### Given request
Reproduce the listing from the line with "Given: Click the red arrow pointing left" through the end of the listing, swapping "Eraser" for "Pencil" and leaving everything else unchanged.

### Entries supplied
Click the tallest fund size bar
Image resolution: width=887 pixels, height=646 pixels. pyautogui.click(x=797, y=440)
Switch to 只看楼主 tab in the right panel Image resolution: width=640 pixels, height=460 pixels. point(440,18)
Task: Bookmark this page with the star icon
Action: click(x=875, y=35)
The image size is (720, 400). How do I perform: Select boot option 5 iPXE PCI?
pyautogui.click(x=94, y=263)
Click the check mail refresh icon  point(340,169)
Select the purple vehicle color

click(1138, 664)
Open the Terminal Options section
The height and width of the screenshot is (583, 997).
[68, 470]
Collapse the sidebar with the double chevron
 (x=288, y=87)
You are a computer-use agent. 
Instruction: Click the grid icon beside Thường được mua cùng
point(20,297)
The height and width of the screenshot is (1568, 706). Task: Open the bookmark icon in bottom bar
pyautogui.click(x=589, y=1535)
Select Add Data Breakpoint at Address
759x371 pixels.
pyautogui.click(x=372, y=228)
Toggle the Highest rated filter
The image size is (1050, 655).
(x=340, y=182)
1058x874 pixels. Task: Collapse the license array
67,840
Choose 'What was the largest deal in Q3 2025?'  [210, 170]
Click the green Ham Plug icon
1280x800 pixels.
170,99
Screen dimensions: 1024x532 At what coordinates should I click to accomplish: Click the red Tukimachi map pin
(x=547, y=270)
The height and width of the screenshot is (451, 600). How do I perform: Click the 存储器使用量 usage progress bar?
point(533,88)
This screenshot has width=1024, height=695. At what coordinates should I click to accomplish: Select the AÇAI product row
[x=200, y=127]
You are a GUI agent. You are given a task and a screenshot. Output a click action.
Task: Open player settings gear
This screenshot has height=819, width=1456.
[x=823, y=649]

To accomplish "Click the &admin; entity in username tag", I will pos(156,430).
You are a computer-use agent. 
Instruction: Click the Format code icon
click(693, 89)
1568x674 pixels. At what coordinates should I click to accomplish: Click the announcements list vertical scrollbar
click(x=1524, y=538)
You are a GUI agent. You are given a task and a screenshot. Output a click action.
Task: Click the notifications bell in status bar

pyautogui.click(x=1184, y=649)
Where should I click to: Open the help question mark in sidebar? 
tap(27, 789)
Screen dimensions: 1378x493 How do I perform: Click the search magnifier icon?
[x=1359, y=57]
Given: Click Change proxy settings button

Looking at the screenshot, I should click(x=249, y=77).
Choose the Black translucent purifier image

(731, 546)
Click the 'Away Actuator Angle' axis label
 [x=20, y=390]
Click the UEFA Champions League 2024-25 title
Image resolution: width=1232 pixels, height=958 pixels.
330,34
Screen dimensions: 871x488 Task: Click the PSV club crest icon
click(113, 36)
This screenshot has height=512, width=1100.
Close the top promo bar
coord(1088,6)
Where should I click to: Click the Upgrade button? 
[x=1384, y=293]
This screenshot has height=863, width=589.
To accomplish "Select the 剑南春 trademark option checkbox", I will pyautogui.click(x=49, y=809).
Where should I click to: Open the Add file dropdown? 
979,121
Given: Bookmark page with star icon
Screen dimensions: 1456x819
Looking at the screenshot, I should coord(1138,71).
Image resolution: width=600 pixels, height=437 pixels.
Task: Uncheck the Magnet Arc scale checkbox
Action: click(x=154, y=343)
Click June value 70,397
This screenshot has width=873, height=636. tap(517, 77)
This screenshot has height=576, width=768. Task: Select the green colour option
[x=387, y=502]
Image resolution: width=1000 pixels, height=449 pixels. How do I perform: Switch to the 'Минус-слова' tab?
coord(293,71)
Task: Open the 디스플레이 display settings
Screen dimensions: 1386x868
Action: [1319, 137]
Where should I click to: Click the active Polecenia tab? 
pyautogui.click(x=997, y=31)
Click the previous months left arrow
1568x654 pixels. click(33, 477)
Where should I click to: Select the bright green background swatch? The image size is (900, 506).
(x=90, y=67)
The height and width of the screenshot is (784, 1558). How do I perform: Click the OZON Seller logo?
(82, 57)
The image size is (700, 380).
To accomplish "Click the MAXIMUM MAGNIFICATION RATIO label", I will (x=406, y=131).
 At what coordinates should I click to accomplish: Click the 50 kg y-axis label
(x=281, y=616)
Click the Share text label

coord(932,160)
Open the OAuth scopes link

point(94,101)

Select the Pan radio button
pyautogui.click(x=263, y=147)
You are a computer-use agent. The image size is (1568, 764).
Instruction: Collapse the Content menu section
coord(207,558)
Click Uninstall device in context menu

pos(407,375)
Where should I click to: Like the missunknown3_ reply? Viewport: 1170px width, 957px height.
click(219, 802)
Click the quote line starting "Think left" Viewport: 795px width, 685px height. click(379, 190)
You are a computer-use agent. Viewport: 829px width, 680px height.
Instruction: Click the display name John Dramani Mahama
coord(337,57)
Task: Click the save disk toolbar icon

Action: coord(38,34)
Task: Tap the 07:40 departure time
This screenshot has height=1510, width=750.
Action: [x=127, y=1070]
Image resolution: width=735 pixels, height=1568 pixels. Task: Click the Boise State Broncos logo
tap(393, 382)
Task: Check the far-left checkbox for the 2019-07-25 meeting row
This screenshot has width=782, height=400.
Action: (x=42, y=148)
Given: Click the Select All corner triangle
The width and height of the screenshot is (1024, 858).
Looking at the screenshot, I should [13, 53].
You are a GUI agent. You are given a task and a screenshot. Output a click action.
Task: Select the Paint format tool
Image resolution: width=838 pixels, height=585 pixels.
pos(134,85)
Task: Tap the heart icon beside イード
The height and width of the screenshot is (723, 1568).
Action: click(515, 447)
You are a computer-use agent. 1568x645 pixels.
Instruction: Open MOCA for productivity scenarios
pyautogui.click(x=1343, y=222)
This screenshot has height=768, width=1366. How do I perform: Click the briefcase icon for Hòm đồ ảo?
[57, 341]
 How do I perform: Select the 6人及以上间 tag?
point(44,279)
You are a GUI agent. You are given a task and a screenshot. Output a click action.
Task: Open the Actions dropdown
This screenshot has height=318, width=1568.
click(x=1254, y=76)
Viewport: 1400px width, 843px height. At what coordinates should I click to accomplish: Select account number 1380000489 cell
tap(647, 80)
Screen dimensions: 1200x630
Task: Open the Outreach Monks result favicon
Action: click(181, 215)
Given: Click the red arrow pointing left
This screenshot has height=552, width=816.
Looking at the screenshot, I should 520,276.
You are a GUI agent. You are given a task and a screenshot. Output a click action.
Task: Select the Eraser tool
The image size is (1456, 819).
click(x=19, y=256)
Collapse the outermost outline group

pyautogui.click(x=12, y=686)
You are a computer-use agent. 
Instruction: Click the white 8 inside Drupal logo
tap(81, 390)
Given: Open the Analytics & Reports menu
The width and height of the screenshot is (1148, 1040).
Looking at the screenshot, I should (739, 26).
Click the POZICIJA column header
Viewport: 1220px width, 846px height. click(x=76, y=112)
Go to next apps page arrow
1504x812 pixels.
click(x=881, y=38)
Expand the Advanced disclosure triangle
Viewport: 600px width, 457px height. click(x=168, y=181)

### Exercise response
Given: Click the red arrow pointing left
This screenshot has height=552, width=816.
Looking at the screenshot, I should 520,276.
You are a GUI agent. You are given a task and a screenshot. Output a click action.
Task: Select the Pencil tool
The image size is (1456, 819).
click(x=19, y=256)
Collapse the outermost outline group

pyautogui.click(x=12, y=686)
You are a computer-use agent. 
Instruction: Click the white 8 inside Drupal logo
tap(81, 390)
Given: Open the Analytics & Reports menu
The width and height of the screenshot is (1148, 1040).
Looking at the screenshot, I should (739, 26).
Click the POZICIJA column header
Viewport: 1220px width, 846px height. click(x=76, y=112)
Go to next apps page arrow
1504x812 pixels.
click(x=881, y=38)
Expand the Advanced disclosure triangle
Viewport: 600px width, 457px height. click(x=168, y=181)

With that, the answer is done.